DATA SHOWN below:

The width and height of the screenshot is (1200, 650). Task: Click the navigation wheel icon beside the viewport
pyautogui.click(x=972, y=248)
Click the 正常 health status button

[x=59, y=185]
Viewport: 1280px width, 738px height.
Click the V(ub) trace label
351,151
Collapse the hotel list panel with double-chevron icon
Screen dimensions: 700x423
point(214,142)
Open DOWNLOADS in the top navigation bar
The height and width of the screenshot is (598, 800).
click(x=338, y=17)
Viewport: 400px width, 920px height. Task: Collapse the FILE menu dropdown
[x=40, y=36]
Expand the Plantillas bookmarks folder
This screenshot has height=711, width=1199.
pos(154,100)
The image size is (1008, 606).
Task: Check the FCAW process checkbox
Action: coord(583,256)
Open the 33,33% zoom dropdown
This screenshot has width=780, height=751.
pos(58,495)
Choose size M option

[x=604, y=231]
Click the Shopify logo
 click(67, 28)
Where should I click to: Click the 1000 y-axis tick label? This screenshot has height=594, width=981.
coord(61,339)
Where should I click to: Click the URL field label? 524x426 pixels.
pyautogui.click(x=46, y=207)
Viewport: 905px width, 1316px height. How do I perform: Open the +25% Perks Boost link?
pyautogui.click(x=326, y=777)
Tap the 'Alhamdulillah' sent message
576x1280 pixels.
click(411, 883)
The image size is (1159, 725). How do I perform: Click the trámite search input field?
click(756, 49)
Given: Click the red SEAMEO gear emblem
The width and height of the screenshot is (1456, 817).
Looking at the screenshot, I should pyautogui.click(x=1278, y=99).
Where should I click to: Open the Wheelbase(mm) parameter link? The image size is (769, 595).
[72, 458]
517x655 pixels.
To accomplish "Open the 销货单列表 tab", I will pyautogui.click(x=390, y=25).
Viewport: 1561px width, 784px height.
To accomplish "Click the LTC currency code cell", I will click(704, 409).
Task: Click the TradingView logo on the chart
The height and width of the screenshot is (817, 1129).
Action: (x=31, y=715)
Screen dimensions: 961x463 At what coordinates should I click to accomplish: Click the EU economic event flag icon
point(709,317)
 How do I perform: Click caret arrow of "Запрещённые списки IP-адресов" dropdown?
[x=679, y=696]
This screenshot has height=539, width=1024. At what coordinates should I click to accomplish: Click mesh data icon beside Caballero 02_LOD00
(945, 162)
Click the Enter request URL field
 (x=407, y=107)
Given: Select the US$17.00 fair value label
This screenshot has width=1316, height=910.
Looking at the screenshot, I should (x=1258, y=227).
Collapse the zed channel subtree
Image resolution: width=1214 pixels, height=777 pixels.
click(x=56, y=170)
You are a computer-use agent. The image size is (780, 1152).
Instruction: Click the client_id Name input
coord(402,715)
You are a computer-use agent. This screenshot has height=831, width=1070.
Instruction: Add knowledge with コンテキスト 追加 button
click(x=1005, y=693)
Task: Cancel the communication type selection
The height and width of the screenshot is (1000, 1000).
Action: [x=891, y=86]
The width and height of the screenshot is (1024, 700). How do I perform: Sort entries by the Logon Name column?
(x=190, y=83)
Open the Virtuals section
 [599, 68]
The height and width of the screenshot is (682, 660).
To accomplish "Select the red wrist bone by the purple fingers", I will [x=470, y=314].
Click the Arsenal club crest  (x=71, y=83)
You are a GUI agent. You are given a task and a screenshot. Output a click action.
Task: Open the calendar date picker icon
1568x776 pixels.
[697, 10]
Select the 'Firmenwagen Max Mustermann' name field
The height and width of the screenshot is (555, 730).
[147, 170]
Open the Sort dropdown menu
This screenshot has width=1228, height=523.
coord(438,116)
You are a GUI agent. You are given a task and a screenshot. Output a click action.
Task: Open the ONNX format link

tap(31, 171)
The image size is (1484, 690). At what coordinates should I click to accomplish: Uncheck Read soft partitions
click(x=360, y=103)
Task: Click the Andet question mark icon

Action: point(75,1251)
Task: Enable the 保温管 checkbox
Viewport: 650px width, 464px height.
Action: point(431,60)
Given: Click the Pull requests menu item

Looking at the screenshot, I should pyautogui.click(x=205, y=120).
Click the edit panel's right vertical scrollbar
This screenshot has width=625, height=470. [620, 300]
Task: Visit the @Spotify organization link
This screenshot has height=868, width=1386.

End of DATA SHOWN.

> [TASK INSTRUCTIONS] Looking back over the records above, in how many lines does the word "computer" occur? Give the number alone.

> [WRITTEN ANSWER] 2